ABOUT THIS TASK =>
What is the number of lines in this listing that include the string "pixels"? Answer with that number by itself.

————

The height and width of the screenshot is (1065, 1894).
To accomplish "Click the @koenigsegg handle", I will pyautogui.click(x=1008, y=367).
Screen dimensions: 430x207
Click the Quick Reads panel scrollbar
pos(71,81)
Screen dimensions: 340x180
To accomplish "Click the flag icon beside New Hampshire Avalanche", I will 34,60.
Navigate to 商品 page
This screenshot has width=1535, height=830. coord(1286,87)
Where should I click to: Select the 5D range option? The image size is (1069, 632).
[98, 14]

————

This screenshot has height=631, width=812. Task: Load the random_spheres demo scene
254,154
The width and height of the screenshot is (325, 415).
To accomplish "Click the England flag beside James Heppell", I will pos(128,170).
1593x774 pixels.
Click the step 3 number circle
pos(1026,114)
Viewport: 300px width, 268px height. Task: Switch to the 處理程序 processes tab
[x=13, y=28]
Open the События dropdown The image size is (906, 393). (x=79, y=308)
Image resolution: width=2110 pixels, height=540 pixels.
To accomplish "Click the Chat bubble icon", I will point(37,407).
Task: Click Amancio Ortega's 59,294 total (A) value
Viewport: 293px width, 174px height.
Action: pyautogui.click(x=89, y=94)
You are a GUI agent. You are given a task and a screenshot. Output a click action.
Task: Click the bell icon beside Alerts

————

TASK RESPONSE =>
2